Washington Huskies Football: Coach Sarkisian’s Best/Worst Case Scenario


Oct 5, 2013; Stanford, CA, USA; Washington Huskies head coach Steve Sarkisian talks with officials during a timeout against the Stanford Cardinal in the second quarter at Stanford Stadium. Mandatory Credit: Cary Edmondson-USA TODAY Sports

The season started with so much hope, so much optimism surrounding the Washington football team. They bludgeoned Boise State 38-6 in the opening of Husky Stadium, took care of business against Illinois on the road and at home versus Idaho State, and then physically dominated Arizona at home. A 4-0 start looked very promising, but three consecutive losses at Stanford, against Oregon and at ASU have people in panic mode over the football team. From here on out the season can be saved or destroyed. Here are the best and worst outcomes for the Huskies the rest of this year:

Worst Case: The Huskies start Keith Price against Cal even though it’s clear his thumb injury is affecting his play. In the second quarter Price gets sacked and lands awkwardly. After the play he comes off the field and does not return to the game. Cyler Miles comes in and turns in a so-so performance that ends with a 38-28 victory, but only because Kline was picked off three times, two being returned for touchdowns. During the bye week it is announced that Price has to get surgery on his thumb and is done for the year. The Huskies dispose of Colorado the following week at home 34-17, but they look terrible in a 42-14 loss to UCLA, Hundley eviscerating the defense with his arms and legs, while Miles looks overwhelmed the whole game, totaling only 188 yards on the ground and through the air. The Dawgs then travel to Corvallis, where they show signs of hope with a 21-10 halftime lead, but blow it in the fourth quarter, the Beavers sealing the deal with a late fumble by John Ross in the red zone with 30 seconds left in the game. Oregon State then takes a knee and wins 31-27. Limping into the Apple Cup at 6-5, the Huskies take on the Cougars, who sit at 5-6. Cougars win 44-41 at Husky Stadium, Sarkisian is fired the next day. The Huskies go to the New Mexico Bowl and beat a bad UNLV team 31-20, with Justin Wilcox at head coach. The Huskies finish the season 7-6 and unranked for the fourth year in a row.

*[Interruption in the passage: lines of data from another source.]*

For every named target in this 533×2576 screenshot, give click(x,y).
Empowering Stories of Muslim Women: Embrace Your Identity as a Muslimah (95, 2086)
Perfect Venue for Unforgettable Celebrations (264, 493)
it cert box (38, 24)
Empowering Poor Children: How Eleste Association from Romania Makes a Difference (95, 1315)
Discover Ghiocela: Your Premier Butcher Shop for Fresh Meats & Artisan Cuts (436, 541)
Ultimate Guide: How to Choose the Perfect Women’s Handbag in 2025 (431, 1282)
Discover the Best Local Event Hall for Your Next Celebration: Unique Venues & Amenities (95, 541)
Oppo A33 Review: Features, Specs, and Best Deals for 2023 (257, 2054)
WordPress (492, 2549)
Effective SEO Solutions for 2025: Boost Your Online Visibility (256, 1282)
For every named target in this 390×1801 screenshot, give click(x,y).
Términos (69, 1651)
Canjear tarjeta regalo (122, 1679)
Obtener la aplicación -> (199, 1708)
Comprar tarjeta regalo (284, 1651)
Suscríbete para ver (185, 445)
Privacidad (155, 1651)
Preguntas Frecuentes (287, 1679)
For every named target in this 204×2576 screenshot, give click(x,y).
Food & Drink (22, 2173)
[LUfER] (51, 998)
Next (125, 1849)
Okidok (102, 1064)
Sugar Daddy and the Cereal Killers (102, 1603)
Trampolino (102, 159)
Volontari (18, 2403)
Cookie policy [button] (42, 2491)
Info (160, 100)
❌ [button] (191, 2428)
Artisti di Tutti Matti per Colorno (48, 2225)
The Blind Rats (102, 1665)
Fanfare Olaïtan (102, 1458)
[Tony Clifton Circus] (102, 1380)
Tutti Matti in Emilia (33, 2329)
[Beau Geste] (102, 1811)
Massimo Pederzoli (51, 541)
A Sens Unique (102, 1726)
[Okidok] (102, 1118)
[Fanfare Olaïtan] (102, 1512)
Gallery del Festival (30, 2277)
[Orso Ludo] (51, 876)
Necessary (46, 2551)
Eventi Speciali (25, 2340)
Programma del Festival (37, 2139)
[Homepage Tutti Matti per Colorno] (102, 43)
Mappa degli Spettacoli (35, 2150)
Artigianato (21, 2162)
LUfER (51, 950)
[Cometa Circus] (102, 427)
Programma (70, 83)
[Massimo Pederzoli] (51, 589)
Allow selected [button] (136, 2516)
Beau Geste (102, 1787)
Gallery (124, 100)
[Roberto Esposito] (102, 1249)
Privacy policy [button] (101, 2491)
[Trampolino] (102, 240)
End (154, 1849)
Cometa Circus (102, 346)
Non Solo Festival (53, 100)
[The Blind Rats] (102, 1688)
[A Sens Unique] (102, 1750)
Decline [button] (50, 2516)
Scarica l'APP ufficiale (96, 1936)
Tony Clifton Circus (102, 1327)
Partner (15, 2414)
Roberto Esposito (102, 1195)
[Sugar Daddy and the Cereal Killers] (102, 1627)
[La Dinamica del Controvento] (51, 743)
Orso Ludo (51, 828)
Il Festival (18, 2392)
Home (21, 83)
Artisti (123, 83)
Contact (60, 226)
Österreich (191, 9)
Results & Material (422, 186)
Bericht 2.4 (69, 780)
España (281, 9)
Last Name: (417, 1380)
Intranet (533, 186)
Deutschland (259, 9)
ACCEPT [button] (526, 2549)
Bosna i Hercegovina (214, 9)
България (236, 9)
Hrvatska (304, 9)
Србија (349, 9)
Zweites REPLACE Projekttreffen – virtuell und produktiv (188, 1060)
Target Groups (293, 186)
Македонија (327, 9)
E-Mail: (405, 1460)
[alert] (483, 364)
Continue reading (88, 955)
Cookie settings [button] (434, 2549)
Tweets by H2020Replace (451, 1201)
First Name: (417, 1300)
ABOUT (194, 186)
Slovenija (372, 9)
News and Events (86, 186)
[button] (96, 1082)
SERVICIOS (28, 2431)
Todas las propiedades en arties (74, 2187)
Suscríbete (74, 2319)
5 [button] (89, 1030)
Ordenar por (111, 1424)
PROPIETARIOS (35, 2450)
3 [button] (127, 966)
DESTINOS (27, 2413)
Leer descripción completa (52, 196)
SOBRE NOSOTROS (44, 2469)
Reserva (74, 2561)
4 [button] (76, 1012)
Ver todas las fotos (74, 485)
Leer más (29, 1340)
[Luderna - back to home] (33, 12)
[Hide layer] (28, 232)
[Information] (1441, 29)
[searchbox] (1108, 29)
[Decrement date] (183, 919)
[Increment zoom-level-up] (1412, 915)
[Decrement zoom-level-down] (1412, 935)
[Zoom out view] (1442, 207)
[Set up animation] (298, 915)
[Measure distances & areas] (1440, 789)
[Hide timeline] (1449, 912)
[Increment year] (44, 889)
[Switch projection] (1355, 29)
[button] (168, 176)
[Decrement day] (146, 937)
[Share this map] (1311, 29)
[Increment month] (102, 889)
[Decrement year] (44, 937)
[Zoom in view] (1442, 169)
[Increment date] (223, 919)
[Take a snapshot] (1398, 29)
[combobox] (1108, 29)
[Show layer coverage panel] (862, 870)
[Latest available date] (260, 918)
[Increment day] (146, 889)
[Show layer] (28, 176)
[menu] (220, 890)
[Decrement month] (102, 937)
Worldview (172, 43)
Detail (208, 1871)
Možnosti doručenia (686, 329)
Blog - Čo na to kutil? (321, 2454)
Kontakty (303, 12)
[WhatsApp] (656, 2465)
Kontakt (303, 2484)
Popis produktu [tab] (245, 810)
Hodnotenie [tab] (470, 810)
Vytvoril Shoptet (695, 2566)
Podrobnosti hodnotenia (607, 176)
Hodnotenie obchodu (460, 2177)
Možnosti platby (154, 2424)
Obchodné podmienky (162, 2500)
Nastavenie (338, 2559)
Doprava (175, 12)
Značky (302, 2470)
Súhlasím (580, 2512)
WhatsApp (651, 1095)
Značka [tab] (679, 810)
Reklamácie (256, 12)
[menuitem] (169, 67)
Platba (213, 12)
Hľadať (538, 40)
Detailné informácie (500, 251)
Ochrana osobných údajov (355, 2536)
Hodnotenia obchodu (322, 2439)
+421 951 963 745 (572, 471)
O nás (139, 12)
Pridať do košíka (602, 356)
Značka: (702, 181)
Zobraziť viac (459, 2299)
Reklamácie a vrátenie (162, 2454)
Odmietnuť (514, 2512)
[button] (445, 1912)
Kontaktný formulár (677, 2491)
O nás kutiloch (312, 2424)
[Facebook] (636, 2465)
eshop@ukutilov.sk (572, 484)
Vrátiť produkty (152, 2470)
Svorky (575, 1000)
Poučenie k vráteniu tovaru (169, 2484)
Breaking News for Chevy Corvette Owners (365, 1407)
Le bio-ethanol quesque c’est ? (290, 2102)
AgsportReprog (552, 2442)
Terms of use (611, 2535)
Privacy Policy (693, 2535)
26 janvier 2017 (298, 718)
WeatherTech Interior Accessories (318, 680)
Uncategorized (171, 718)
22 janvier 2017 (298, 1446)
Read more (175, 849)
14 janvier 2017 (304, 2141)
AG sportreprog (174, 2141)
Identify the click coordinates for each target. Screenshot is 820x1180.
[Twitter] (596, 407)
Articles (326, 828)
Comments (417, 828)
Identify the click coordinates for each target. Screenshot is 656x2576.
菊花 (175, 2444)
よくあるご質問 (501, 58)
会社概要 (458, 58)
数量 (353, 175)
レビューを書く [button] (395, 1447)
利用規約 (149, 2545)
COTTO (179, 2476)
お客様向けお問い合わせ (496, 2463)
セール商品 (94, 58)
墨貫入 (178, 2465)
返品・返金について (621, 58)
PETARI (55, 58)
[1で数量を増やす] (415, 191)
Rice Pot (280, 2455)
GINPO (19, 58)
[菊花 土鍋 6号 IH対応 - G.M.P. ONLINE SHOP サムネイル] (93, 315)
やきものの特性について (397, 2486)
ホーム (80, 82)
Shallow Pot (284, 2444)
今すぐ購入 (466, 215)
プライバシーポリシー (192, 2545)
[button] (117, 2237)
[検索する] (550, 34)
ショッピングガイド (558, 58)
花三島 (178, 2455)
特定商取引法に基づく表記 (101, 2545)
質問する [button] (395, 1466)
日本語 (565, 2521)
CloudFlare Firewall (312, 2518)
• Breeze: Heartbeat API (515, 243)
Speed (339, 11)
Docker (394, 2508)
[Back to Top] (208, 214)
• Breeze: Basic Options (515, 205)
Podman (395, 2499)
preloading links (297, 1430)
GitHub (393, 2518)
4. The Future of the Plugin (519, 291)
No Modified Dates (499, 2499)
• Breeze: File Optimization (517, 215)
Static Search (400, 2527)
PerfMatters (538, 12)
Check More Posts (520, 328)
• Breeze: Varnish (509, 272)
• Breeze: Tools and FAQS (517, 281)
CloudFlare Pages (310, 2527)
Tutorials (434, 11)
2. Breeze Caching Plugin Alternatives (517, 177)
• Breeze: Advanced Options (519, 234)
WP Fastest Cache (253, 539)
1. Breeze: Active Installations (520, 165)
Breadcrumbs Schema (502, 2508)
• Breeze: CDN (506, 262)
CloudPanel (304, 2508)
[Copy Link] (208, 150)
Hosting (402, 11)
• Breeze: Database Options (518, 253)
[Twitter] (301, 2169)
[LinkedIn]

Best Case: Cyler Miles is declared the starter against Cal, giving Keith Price two weeks to rest his thumb. Washington comes out straight up angry in the night game at Husky Stadium and looks like a new team, absolutely dominating the line of scrimmage in a 56-3 win. Miles gives the Huskies a bright look at the future, throwing for four touchdowns and running for one. Sankey gains 281 yards, and the Washington defense forces 6 turnovers against a young Cal offense. Two weeks later the Huskies haven’t lost their edge, beating up Colorado 55-9. Price starts but is taken out at half after the Huskies build a 38-0 lead. The defense gives up a combined 410 yards to Cal and Colorado. The Huskies then travel to take on 7th ranked UCLA, a few weeks removed from upsetting then #3 Oregon. With 92 seconds left in the game UCLA gets the ball on its own 31, down 27-24. They use 91 seconds to drive to the Huskies three yard line. UCLA elects to go for the touchdown and the win with one second left, and Hundley is leveled on a QB draw play by Timu, not gaining a yard. Huskies win in epic fashion on national television and are then ranked 23rd sitting at 7-3. The Dawgs travel to Corvallis as 4 point underdogs to the surging 8-2, 16th ranked Beavers. The Huskies prove a point in a surprising 36-17 victory, Price throwing for 390 yards and the Huskies secondary picking off the leading passer in the nation, Mannion, three times. The Huskies move up to a #19 ranking at 8-3. The Apple Cup comes around and the Huskies clearly didn’t forget about last year during the game, putting WSU away early in a 48-20 win. The Huskies go to the Alamo Bowl and beat Oklahoma 28-20, ending the year ranked 15th with a 10-3, the best season for the Huskies in 13 years, and Sarkisian keeps his job.